- [Texte extrait]
⁂

Le 28 mai, la RTBF nous apprenait que le Bourgmestre d’Ixelles, Christos Doulkeridis (Ecolo) avait décidé de déboulonner la statue du Général Storms, square de Meeûs.

Cette décolonisation de l’espace public pose plusieurs questions :

– Pourquoi cette urgence à enlever une statue dans le contexte actuel ?
– Pourquoi ne pas avoir ouvert un débat sur ce sujet ? Un débat public n’aurait-il pas permis de rappeler les faits commis par ce militaire ?
– Le conseil communal n’est-il pas le lieu pour parler du futur de notre commune et de l’espace public ?
– D’autres moyens n’existent-ils pas pour évoquer notre passé ?

Une contextualisation des monuments et des statues doit être envisagée mais débaptiser des rues et déboulonner des statues revient à occulter notre histoire et privent les générations futures de la connaissance mémorielle.

 

Notre chef de groupe, Geoffroy Kensier, a écrit une carte blanche à ce sujet qui a été publiée par La Libre, le 3 juin 2020.

Cacher les traces de la colonisation pour mieux l’oublier ?

Fin mai, un article de la RTBF, nous apprenait que la commune d’Ixelles a décidé de déboulonner la statue du Lieutenant général Storms édifiée au square de Meeûs depuis 1906. Au XIXe siècle, ce haut gradé a été chargé par le roi Léopold II de participer à la colonisation du Congo. Selon les autorités communales ixelloises, ce buste devrait être retiré avant le soixantième anniversaire de l’indépendance du Congo, soit le 30 juin. En moins d’un mois donc, sans aucun débat public, ni même dans l’enceinte du conseil communal, nous assistons à une décolonisation de l’espace public. Une première.

L’histoire de notre pays ne mérite-t-elle pas un grand débat pour apaiser notre société aux mémoires diverses ?

Le gouvernement bruxellois semble l’avoir compris puisque dans sa déclaration de politique régionale, il s’engage à entamer “une réflexion, en concertation avec le monde académique et les acteurs associatifs concernés, relative aux symboles dans l’espace public liés à la colonisation”. La région bruxelloise compte pas moins de 70 noms de rue ou monuments qui font référence à notre passé colonial.

Notre patrimoine architectural, la toponymie de nos rues et places sont le reflet indéniable d’une époque, d’une pensée, d’une forme de l’histoire. Cette construction du vécu sociétal, nous en apprend sur les valeurs qui guidaient nos ancêtres.

Nous ratons le débat sur notre passé

L’inscription de notre histoire dans l’espace collectif ne peut être annihilée simplement en débaptisant des rues et en déboulonnant des statues. En procédant de la sorte, nous ratons complètement le débat sur notre passé et les enseignements que nous pouvons en tirer. Toute société est le fruit de rencontres historiques; les conflits historiques sont fondateurs, agir sans débat revient à occulter notre histoire et à priver les générations futures de la connaissance mémorielle.

⁂

- [Tâches à réaliser]
• A. Recopiez le passage du texte sur la statue Storms en commençant aux mots « Le 28 mai, la RTBF » et en vous arrêtant après « ce militaire ? ».
• B. Rédigez la suite du texte sur la statue Storms à partir de sa dernière phrase.
Les données qui suivent proviennent d'une autre source.

- [Extrait de données]
⁂

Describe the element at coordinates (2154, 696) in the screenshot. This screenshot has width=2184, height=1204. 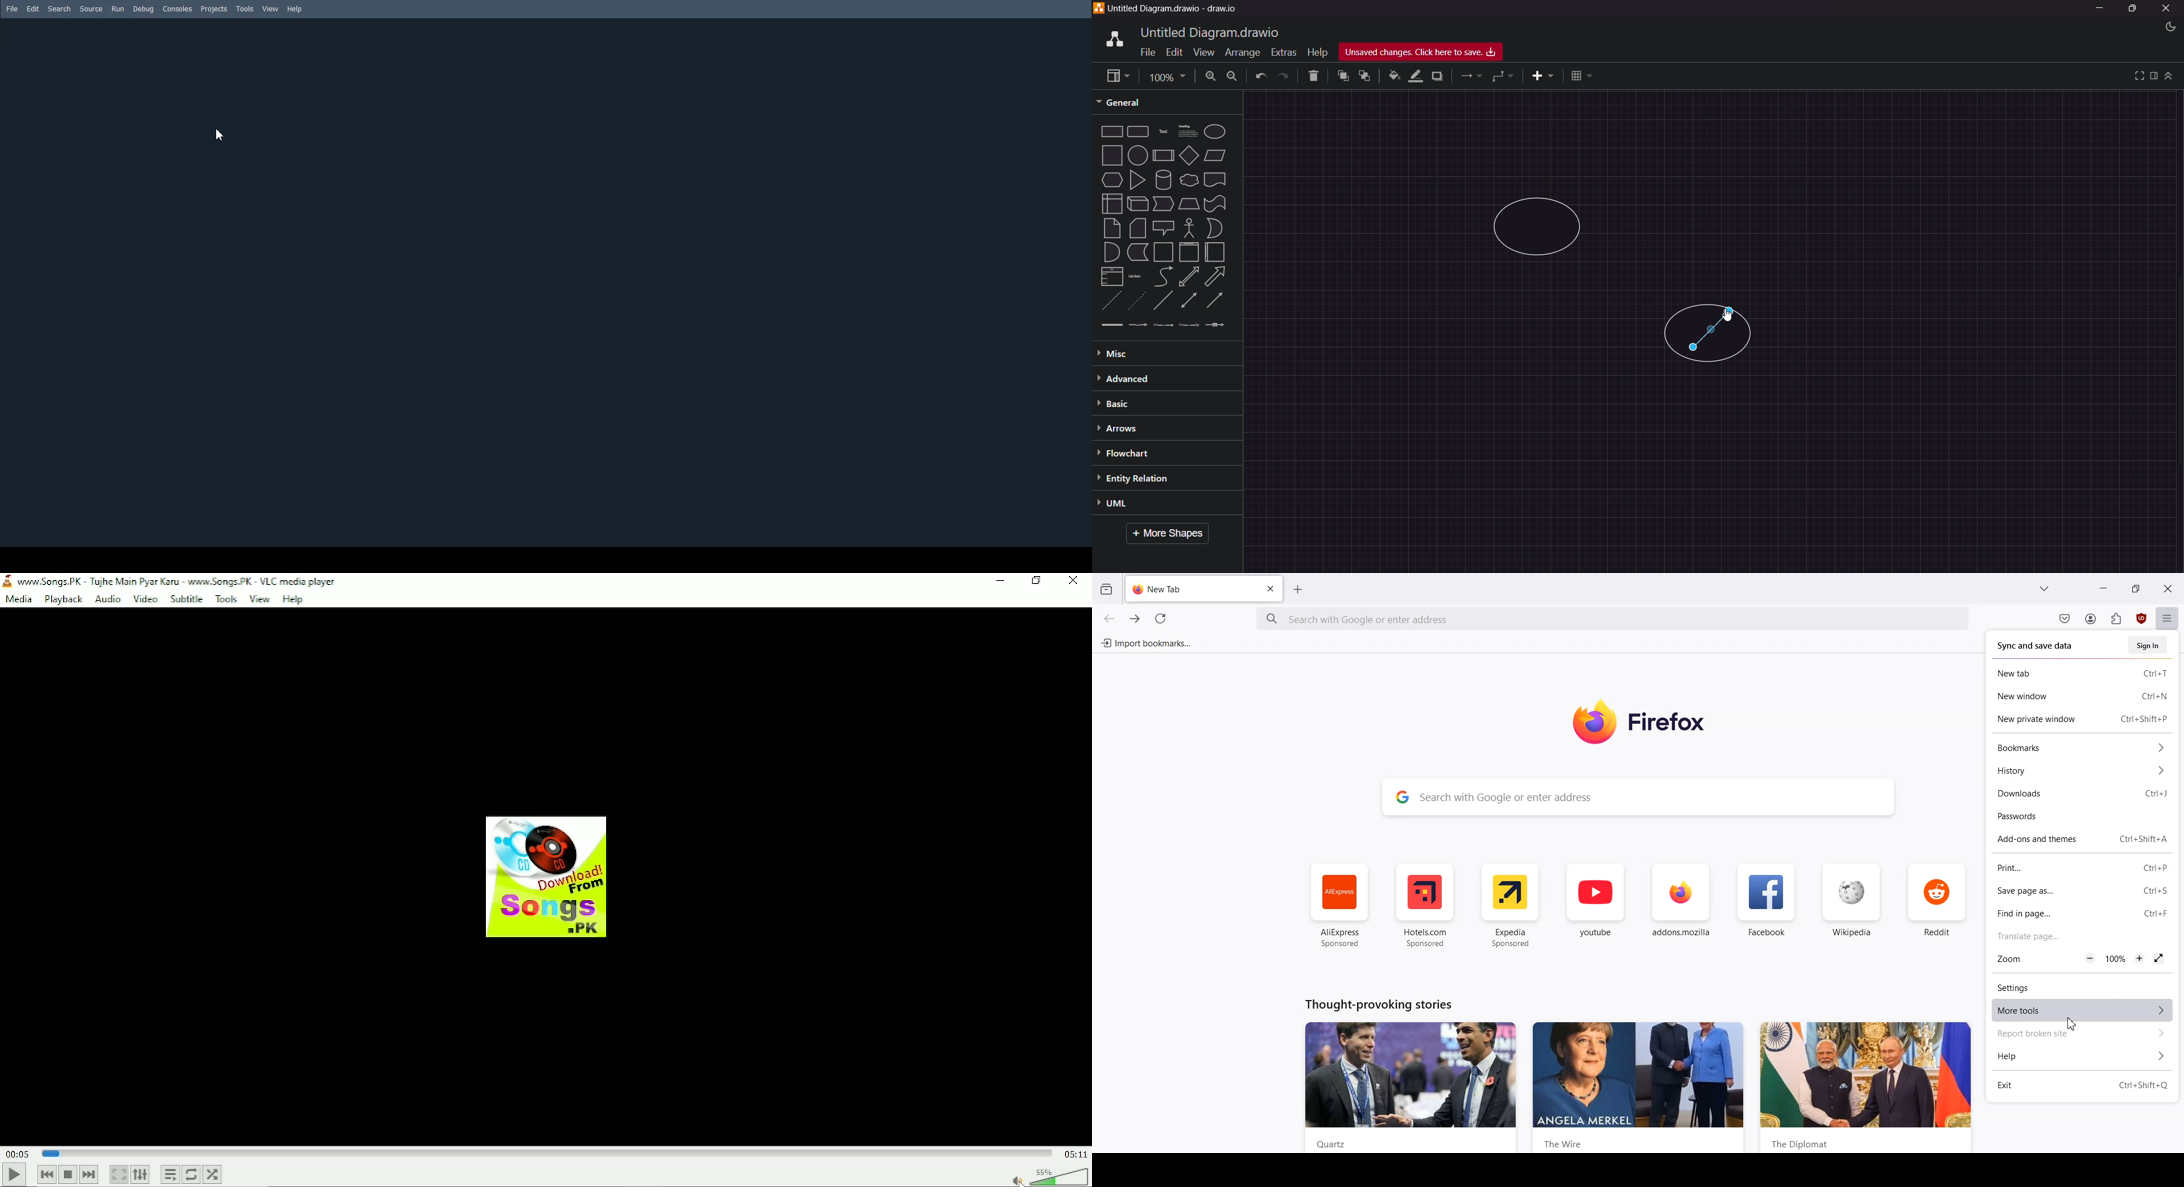
I see `Shortcut key` at that location.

⁂

- [Réponses ordonnées]
• A.
Le 28 mai, la RTBF nous apprenait que le Bourgmestre d’Ixelles, Christos Doulkeridis (Ecolo) avait décidé de déboulonner la statue du Général Storms, square de Meeûs.

Cette décolonisation de l’espace public pose plusieurs questions :

– Pourquoi cette urgence à enlever une statue dans le contexte actuel ?
– Pourquoi ne pas avoir ouvert un débat sur ce sujet ? Un débat public n’aurait-il pas permis de rappeler les faits commis par ce militaire ?

• B.
La transformation de l’African Museum, suite aux nombreuses recherches scientifiques tant en Europe qu’en Afrique, répond à cette réflexion du regard que nous portons sur notre passé colonial. L’enseignement et la contextualisation sont essentiels pour nous permettre de mieux connaître notre histoire mais également d’éviter les conflits de mémoire.

Nous trouverons toujours des traces de notre histoire dans l’espace public. La féminisation, en cours, des noms de rue est une réponse à notre société patriarcale. Des évolutions sont utiles et nécessaires. La présence dans l’espace public de nouvelles plaques ou places portant l’identité des oubliés de notre histoire commune, comme celles et ceux qui ont résisté à la colonisation, ancre notre société pleinement dans son époque.

La contextualisation in situ est essentielle

Qui ne s’est jamais arrêté devant une statue en se demandant qui elle représentait et pour quelles raisons ? La contextualisation in situ est essentielle pour nous donner les clés du passé et nous inscrire dans l’histoire. Une plaquette explicative apposée à côté d’un monument, d’une statue ou en dessous d’un nom de rue a une valeur pédagogique qu’il ne faut pas sous-estimer. Comment expliquer, former, penser sans monument, sans statue ? Débaptiser et déboulonner revient à cacher notre histoire, à oublier les faits et l’évolution de nos valeurs.

Panser les blessures de l’histoire ne peut se faire que collectivement. La réconciliation des mémoires est un enjeu primordial qui ne se passera que par un travail d’écoute et de respect, de rencontre et d’échange. Construisons ensemble notre histoire partagée. N’occultons pas notre histoire, enseignons-la !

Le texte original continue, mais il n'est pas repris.